Matt Mahoney wrote:
--- "J Storrs Hall, PhD" <[EMAIL PROTECTED]> wrote:

...

So you are arguing that RSI is a hard problem? That is my question. Understanding software to the point where a program could make intelligent
changes to itself seems to require human level intelligence.  But could it
come sooner?  For example, Deep Blue had less chess knowledge than Kasparov,
but made up for it with brute force computation.  In a similar way, a less
intelligent agent could try millions of variations of itself, of which only a
few would succeed.  What is the minimum level of intelligence required for
this strategy to succeed?

-- Matt Mahoney, [EMAIL PROTECTED]
Recursive self improvement, where the program is required to understand what it's doing seems a very hard problem. If it doesn't need to understand, but merely optimize some function, then it's only a hard problem...with a slow solution. N.B.: This may be the major difference between evolutionary programming and seed AI.

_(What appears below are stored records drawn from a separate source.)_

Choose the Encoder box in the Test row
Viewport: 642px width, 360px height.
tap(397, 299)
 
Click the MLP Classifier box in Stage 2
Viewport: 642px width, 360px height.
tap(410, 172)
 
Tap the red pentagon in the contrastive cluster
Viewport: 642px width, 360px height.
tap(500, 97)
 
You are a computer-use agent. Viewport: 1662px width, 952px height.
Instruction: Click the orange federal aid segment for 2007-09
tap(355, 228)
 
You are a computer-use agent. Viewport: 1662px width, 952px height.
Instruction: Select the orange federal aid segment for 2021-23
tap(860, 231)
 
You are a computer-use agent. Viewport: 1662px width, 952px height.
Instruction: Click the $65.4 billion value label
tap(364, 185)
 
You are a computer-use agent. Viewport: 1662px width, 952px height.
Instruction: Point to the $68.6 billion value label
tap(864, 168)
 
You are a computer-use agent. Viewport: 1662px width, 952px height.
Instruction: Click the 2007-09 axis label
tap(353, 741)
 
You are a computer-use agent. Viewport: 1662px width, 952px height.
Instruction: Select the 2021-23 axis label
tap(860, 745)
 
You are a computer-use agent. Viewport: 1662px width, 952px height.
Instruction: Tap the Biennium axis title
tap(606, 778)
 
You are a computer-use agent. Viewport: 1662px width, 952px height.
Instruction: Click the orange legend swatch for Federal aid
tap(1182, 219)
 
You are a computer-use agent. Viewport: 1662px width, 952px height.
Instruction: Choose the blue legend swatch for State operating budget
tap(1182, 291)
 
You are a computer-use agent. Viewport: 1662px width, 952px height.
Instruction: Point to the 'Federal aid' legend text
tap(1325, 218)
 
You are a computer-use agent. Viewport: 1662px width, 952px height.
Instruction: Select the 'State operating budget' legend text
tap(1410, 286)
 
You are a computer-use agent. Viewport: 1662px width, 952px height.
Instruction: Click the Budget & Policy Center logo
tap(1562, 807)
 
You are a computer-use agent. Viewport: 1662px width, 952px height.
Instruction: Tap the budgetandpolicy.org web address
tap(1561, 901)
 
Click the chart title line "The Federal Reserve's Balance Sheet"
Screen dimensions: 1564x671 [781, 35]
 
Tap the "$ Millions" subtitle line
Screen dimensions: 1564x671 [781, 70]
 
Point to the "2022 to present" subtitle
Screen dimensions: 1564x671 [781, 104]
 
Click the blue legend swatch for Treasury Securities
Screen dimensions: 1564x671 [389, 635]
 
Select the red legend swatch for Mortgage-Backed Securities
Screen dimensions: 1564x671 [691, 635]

We appear, in our history, to have evolved many approached to causing evolutionary algorithms to work better (for the particular classes of problem that we faced...bacteria faced different problems and evolved different solutions). The most recent attempt has involved understanding *parts* of what we are doing. But do note that not only chimpanzees, but also most humans, have extreme difficulty in acting in their perceived long term best interest. Ask any dieter. Or ask a smoker who's trying to quit.

Granted that an argument from "these are the solutions found by evolution" isn't theoretically satisfying, but evolution has a pretty good record of finding "good enough" solutions. Probably the best that can be achieved without understanding. (It's also bloody and inefficient...but no better solution is known.)